Everything from the first line below through the line with "Select the Ultrahoch" is to be transcribed exactly, and nothing past it.

◇ ◇ ◇ ◇ ◇

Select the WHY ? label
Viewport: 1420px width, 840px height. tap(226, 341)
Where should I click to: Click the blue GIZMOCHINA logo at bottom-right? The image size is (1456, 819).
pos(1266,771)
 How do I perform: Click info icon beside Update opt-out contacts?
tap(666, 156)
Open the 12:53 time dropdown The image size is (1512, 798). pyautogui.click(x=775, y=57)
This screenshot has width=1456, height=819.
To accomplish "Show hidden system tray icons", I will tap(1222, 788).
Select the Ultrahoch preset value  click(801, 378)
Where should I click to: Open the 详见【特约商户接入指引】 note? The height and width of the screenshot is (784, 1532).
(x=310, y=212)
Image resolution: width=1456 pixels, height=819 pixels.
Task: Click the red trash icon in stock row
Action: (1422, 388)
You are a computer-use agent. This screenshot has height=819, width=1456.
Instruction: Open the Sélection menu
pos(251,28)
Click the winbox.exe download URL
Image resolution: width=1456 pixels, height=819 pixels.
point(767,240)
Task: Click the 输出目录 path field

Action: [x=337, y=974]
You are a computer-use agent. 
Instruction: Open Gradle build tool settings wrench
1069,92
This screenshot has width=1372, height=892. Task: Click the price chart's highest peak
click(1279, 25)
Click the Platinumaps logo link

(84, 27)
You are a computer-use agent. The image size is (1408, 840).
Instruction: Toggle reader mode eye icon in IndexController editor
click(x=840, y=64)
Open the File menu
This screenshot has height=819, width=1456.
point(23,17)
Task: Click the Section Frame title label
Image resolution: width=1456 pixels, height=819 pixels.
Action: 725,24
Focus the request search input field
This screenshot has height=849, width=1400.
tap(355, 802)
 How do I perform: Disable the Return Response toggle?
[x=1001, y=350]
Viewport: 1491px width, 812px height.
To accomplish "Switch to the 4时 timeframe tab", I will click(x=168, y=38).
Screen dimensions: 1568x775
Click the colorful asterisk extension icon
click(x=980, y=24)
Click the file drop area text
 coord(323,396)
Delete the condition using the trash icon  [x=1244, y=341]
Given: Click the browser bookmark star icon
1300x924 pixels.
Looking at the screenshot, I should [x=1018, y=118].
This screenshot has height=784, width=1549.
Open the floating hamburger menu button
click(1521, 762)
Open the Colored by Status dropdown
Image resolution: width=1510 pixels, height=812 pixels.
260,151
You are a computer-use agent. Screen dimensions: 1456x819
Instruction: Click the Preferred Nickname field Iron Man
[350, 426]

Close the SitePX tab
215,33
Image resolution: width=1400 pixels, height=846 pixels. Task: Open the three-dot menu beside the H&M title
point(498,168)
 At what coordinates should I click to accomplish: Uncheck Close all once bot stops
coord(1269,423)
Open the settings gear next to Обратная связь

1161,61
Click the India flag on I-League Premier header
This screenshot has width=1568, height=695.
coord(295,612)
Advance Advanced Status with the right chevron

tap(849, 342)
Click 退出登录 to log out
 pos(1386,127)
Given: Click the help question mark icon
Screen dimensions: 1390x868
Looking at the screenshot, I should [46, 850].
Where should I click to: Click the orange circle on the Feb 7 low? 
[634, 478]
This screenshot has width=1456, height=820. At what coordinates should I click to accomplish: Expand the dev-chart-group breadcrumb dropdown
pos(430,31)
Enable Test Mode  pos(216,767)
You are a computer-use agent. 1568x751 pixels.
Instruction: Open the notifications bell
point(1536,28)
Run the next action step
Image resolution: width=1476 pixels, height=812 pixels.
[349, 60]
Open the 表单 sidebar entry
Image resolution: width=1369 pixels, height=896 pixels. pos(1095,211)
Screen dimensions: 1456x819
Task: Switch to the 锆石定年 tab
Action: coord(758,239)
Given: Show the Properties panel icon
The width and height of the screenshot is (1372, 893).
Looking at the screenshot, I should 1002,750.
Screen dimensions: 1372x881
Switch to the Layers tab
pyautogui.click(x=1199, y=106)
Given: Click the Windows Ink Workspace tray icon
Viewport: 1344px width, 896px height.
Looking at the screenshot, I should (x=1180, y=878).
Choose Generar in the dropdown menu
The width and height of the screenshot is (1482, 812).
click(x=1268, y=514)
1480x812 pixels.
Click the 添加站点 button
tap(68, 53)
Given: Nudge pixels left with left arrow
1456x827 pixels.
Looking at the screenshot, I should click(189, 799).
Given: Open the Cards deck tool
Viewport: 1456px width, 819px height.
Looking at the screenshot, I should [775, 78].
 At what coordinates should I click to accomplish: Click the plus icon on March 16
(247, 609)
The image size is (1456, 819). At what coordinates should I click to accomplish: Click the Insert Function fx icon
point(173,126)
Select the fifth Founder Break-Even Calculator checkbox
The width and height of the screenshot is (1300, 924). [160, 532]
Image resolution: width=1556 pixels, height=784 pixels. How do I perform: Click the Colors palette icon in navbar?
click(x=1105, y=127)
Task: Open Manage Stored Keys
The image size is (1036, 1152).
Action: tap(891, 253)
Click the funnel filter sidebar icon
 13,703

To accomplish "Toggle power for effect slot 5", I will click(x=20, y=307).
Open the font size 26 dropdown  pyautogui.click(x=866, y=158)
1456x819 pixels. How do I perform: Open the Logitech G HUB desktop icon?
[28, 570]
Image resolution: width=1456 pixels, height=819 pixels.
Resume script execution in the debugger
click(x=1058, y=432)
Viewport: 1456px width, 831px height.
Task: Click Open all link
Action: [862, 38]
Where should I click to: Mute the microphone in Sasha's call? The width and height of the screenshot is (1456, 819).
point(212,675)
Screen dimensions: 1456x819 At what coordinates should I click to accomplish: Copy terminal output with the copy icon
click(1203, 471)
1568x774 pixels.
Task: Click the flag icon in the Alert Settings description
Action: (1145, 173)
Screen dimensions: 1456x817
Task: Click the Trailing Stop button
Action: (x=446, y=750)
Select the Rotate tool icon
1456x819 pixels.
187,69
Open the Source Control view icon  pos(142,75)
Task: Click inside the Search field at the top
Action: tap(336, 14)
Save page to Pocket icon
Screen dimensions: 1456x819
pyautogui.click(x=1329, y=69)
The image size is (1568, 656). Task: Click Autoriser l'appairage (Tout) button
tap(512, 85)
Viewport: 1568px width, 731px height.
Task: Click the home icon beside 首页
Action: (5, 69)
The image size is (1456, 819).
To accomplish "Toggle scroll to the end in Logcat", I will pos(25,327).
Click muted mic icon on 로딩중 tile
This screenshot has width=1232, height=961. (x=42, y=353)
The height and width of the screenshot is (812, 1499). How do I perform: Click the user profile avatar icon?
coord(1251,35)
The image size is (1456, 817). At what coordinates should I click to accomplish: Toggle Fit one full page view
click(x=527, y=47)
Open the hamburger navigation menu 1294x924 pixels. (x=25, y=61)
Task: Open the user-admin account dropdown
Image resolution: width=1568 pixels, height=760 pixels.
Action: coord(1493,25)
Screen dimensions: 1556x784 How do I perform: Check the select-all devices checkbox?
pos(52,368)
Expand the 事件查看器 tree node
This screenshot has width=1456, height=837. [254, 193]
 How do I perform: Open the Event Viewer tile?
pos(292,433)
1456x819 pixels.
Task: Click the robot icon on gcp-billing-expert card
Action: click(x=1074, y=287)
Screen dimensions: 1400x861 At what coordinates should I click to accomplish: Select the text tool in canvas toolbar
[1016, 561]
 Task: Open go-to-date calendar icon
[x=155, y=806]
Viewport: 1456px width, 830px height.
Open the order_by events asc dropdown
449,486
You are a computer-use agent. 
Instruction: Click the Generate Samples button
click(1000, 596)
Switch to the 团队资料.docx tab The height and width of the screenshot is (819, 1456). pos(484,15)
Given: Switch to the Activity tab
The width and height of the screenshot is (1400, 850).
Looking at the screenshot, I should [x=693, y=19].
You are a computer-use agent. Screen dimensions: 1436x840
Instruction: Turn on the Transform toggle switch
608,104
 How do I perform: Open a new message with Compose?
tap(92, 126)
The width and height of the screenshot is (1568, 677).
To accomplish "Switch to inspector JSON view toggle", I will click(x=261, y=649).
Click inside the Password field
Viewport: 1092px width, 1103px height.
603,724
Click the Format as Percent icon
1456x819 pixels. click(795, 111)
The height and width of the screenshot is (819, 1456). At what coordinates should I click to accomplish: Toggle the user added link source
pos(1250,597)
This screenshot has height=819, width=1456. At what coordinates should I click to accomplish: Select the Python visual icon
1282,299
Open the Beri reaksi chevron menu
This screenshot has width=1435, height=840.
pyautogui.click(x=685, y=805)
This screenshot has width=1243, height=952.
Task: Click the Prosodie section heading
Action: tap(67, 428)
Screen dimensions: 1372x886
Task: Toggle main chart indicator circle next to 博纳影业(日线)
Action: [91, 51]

◇ ◇ ◇ ◇ ◇

OUTPUT OF THE TASK:
Select the WHY ? label
Viewport: 1420px width, 840px height. tap(226, 341)
Where should I click to: Click the blue GIZMOCHINA logo at bottom-right? The image size is (1456, 819).
pos(1266,771)
 How do I perform: Click info icon beside Update opt-out contacts?
tap(666, 156)
Open the 12:53 time dropdown The image size is (1512, 798). pyautogui.click(x=775, y=57)
This screenshot has width=1456, height=819.
To accomplish "Show hidden system tray icons", I will tap(1222, 788).
Select the Ultrahoch preset value  click(801, 378)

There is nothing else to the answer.